## ACTION ITEM
Write out, word for word, every line in the data below from the one containing "This screenshot has height=812, width=1505." to the one containing "Given: Move Step 1 down using the arrow icon", both of them included.

--- SUPPLIED RECORDS Enclosed Below ---

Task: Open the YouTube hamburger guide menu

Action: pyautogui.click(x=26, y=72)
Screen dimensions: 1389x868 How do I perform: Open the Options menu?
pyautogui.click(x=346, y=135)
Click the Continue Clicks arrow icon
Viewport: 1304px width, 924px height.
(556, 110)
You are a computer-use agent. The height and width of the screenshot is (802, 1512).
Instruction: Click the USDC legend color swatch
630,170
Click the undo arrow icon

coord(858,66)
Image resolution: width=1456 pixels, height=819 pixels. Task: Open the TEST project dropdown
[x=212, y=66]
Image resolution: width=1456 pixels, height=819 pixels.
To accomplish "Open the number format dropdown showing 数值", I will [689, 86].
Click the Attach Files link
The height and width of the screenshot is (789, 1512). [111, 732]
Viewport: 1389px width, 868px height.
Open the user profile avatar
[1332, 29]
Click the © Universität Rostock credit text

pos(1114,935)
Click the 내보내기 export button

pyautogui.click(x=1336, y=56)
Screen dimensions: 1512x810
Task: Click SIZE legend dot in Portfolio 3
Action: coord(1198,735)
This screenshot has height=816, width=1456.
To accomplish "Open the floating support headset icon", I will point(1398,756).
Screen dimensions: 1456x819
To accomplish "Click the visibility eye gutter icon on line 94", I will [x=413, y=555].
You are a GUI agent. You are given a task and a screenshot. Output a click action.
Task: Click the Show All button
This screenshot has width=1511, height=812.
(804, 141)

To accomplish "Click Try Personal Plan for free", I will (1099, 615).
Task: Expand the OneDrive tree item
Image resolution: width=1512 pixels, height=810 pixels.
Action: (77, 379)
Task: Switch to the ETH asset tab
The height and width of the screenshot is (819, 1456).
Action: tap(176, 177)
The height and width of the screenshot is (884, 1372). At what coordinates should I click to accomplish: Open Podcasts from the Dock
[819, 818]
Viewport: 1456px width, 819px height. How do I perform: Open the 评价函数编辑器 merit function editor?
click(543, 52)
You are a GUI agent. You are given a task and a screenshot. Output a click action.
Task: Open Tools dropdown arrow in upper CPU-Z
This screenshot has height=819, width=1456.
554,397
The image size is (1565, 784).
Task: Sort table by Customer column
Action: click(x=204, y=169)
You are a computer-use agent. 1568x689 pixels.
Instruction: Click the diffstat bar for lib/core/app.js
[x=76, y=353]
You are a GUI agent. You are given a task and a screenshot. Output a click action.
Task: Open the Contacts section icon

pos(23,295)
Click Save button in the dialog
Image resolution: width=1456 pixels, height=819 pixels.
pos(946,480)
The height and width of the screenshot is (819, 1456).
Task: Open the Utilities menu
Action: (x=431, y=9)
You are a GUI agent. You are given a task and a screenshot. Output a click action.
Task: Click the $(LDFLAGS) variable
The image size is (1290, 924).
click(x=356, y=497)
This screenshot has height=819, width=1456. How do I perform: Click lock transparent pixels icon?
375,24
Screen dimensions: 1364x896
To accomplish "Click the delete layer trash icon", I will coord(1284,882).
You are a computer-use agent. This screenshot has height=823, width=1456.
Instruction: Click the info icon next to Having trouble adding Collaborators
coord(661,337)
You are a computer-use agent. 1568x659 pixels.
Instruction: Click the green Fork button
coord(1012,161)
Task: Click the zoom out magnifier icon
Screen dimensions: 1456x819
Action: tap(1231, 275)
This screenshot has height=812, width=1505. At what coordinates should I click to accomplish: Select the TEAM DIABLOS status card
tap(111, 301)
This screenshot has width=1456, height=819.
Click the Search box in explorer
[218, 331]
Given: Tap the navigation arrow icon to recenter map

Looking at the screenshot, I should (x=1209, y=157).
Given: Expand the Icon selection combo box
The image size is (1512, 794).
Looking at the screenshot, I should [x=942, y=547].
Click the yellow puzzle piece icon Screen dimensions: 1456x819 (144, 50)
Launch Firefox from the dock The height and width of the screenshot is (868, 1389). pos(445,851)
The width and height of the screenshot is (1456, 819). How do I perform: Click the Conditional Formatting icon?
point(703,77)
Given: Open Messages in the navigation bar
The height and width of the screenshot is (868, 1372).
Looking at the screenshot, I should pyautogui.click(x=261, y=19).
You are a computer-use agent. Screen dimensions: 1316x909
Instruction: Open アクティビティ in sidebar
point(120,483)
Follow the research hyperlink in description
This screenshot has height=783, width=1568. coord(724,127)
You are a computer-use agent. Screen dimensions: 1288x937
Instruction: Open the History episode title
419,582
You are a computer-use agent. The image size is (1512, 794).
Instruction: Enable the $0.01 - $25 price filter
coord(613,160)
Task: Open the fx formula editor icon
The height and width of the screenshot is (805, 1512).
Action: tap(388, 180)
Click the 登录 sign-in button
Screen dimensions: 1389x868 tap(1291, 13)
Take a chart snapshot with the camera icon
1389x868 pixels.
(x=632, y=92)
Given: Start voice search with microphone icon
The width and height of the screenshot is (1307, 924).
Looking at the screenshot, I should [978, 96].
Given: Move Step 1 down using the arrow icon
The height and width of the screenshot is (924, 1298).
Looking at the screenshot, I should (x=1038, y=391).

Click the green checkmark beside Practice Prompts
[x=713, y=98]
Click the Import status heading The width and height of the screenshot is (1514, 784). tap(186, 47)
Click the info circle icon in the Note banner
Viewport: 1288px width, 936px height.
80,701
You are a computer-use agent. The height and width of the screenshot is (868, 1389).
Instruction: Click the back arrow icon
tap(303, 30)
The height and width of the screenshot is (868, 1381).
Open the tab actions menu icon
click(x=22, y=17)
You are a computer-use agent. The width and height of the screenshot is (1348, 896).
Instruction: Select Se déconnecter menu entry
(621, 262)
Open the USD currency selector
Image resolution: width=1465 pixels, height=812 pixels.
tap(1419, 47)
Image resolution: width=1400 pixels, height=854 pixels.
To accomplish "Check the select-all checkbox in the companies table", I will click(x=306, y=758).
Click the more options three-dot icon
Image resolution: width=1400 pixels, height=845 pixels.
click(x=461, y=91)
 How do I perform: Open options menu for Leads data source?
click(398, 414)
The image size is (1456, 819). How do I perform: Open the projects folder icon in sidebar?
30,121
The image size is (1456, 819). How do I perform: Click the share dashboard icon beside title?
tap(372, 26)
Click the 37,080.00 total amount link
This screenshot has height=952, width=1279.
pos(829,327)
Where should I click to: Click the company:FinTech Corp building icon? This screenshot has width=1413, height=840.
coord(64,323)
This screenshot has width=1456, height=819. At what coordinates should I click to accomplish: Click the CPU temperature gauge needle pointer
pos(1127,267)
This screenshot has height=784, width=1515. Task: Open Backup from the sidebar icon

--- End of Enclosed SUPPLIED RECORDS ---

## ANSWER BELOW
This screenshot has height=812, width=1505. At what coordinates should I click to accomplish: Select the TEAM DIABLOS status card
tap(111, 301)
This screenshot has width=1456, height=819.
Click the Search box in explorer
[218, 331]
Given: Tap the navigation arrow icon to recenter map

Looking at the screenshot, I should (x=1209, y=157).
Given: Expand the Icon selection combo box
The image size is (1512, 794).
Looking at the screenshot, I should [x=942, y=547].
Click the yellow puzzle piece icon Screen dimensions: 1456x819 (144, 50)
Launch Firefox from the dock The height and width of the screenshot is (868, 1389). pos(445,851)
The width and height of the screenshot is (1456, 819). How do I perform: Click the Conditional Formatting icon?
point(703,77)
Given: Open Messages in the navigation bar
The height and width of the screenshot is (868, 1372).
Looking at the screenshot, I should pyautogui.click(x=261, y=19).
You are a computer-use agent. Screen dimensions: 1316x909
Instruction: Open アクティビティ in sidebar
point(120,483)
Follow the research hyperlink in description
This screenshot has height=783, width=1568. coord(724,127)
You are a computer-use agent. Screen dimensions: 1288x937
Instruction: Open the History episode title
419,582
You are a computer-use agent. The image size is (1512, 794).
Instruction: Enable the $0.01 - $25 price filter
coord(613,160)
Task: Open the fx formula editor icon
The height and width of the screenshot is (805, 1512).
Action: tap(388, 180)
Click the 登录 sign-in button
Screen dimensions: 1389x868 tap(1291, 13)
Take a chart snapshot with the camera icon
1389x868 pixels.
(x=632, y=92)
Given: Start voice search with microphone icon
The width and height of the screenshot is (1307, 924).
Looking at the screenshot, I should [978, 96].
Given: Move Step 1 down using the arrow icon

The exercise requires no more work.